= Document =
- - -
Politics

Nazi connections

Something from our queer issue! From Hitler’s first right-hand man to homophobic smear campaigns by the left, homosexuality and fascism have had a long, twisted relationship. What’s behind it?

Image for Nazi connections
SS leader Heinrich Himmler (centre) looks over the shoulder of SA leader Ernst Röhm (right), August 1933.

From Hitler’s first right-hand man to homophobic smear campaigns by the left, homosexuality and fascism have had a long, twisted relationship. What’s behind it?

For almost as long as National Socialism has existed, people have tried to connect it with homosexuality. Numerous attempts have been made to try to prove that Hitler was gay, although there is little to no existing evidence that he ever slept with anyone, man or woman. German sociologist Theodor Adorno even famously wrote, “Totalitarianism and homosexuality belong together.” The obsession has continued to this day: the protagonist of Jonathan Littell’s 2006 award winning novel, The Kindly Ones, is an SS officer whose homosexuality is seen as one of his defining characteristics.
- - -
= Entries shown =
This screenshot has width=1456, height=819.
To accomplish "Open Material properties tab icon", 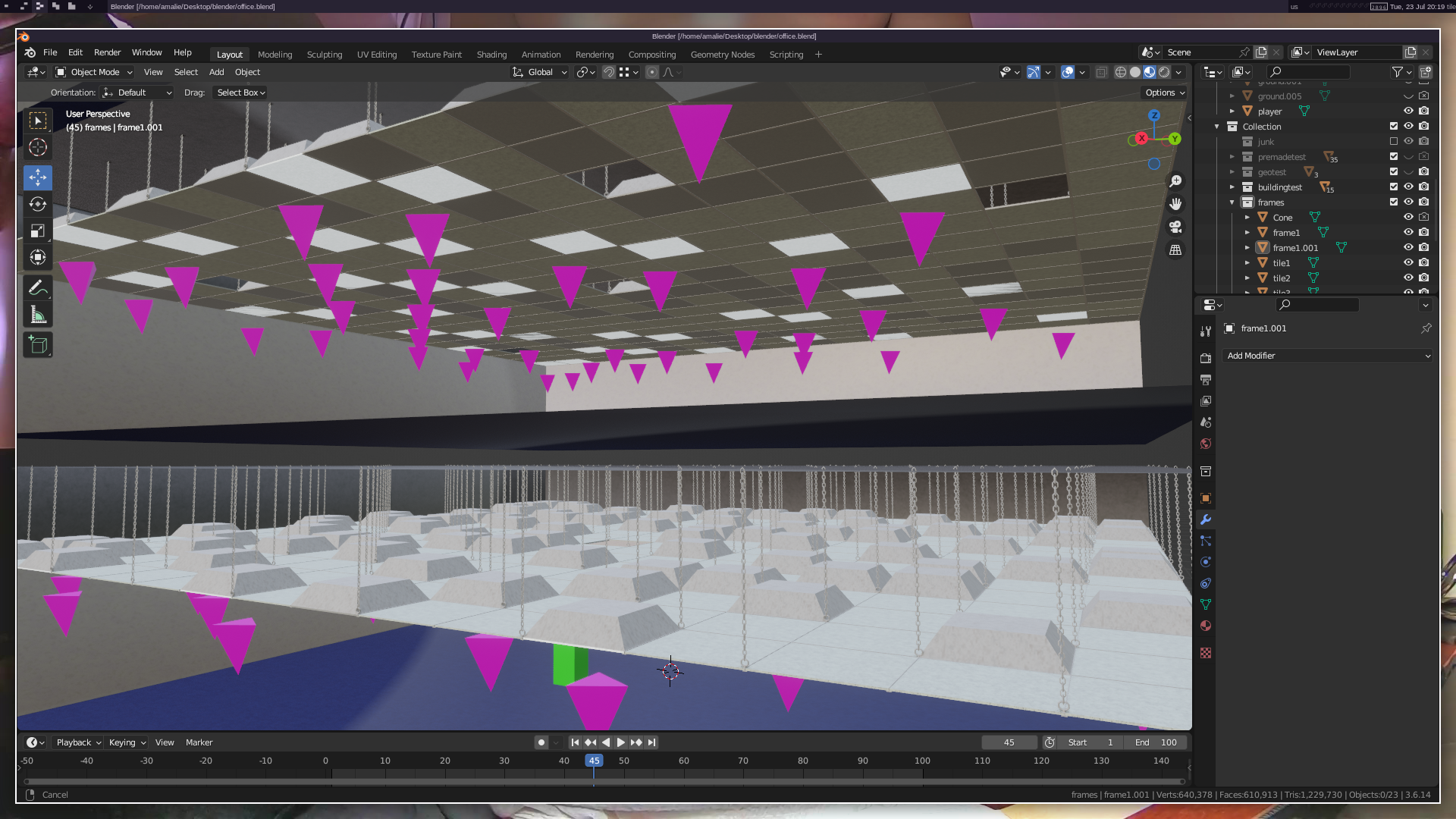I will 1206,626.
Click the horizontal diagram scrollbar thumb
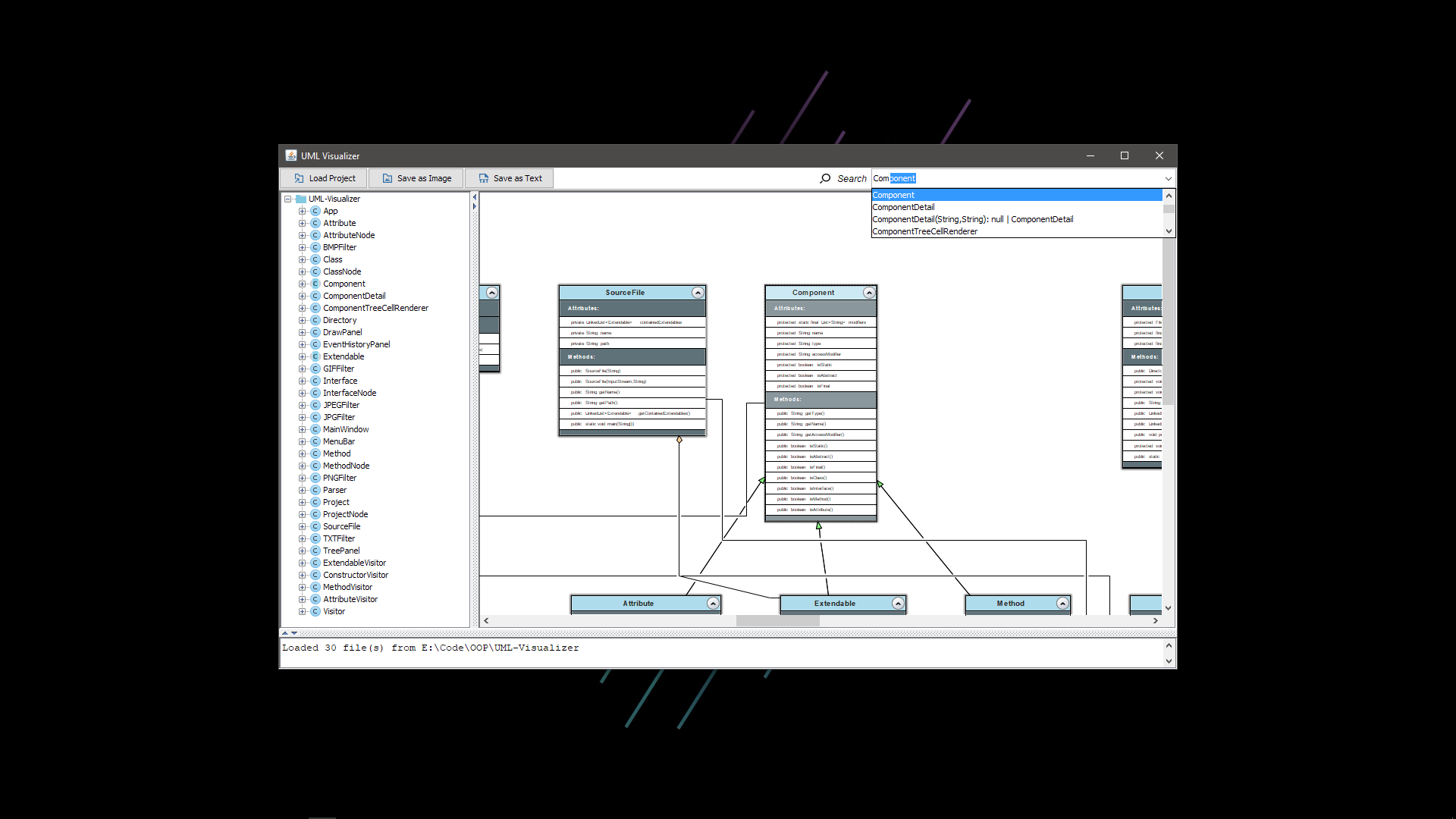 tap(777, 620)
- - -
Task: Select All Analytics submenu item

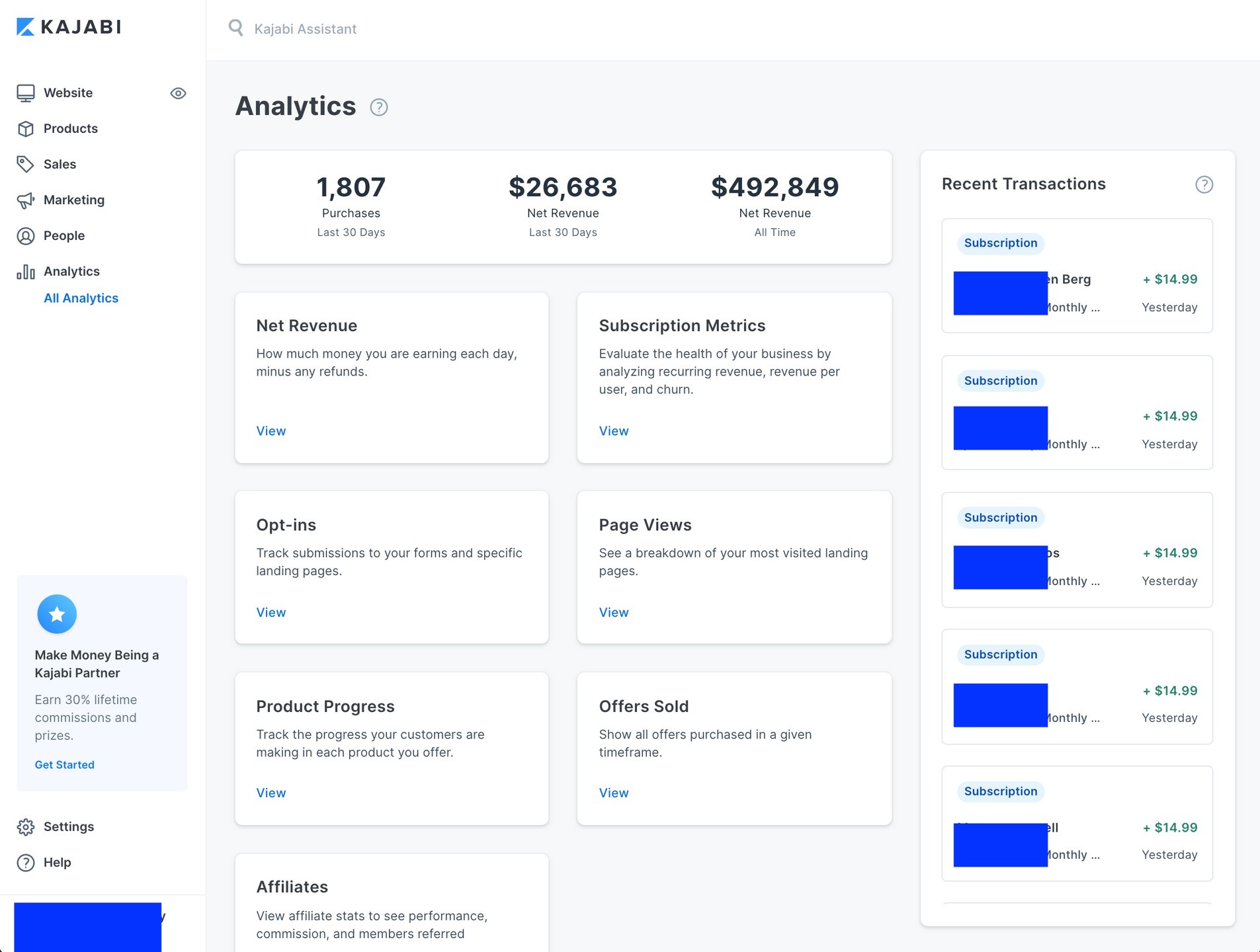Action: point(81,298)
- - -
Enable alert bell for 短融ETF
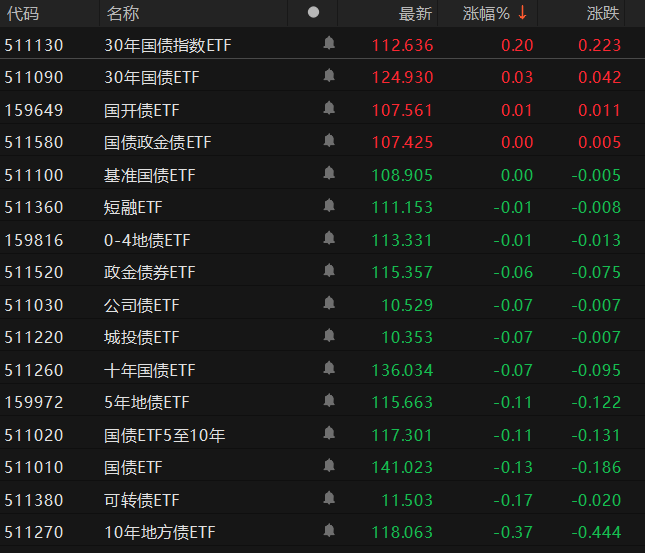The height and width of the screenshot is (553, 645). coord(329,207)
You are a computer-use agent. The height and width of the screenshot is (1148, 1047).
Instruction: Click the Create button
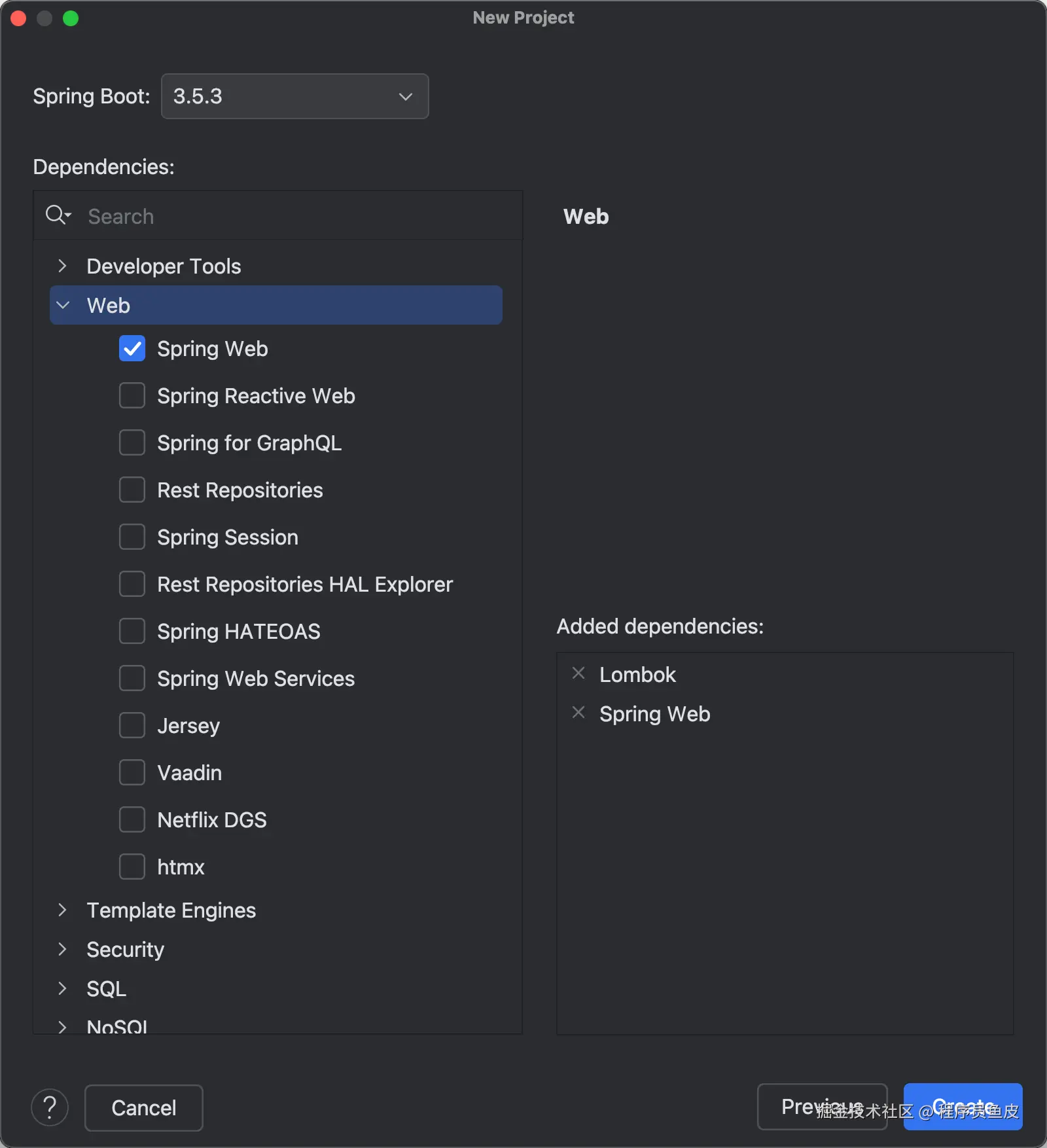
- - -
= Written instruction 1 =
Write out the passage from the article on homosexuality and fascism, starting at "Something from our" and ending at "(right), August 1933.".
= Written instruction 2 =
Continue the article on homosexuality and fascism from where it stops.

= Response 1 =
Something from our queer issue! From Hitler’s first right-hand man to homophobic smear campaigns by the left, homosexuality and fascism have had a long, twisted relationship. What’s behind it?

Image for Nazi connections
SS leader Heinrich Himmler (centre) looks over the shoulder of SA leader Ernst Röhm (right), August 1933.

= Response 2 =
Perhaps the fascination persists because it seems like such a paradox: the Nazi party, so hellbent on eradicating gays, was itself bursting with homoerotic imagery – masses of beautiful, strapping Aryan men in uniform. This hasn’t escaped the gay community. There’s an entire fetish subculture devoted to the idea of power and masculinity once cultivated by the Nazis – it is not uncommon to see men dressed in mock SS and Gestapo uniforms during the Folsom Europe leather fetish festival in Schöneberg.


The first gay Nazi

“The link between National Socialism and homosexuality is very closely connected with the figure of Ernst Röhm,” says sociologist and author Alexander Zinn. Zinn’s book Das Glück kam immer zu mir (Happiness always came to me) tells the story of Rudolf Brazda, the last surviving documented “pink triangle” concentration camp prisoner, who was persecuted by the Nazis for being gay and sent to Buchenwald.

The decidedly non-Aryan-looking Röhm was relatively open about his homosexuality and known within the Berlin gay subculture when Hitler appointed him SA Commander early in 1931. The Nazis’ paramilitary wing played a vital role in securing power for the party, protecting members and guarding events while intimidating and fighting other groups.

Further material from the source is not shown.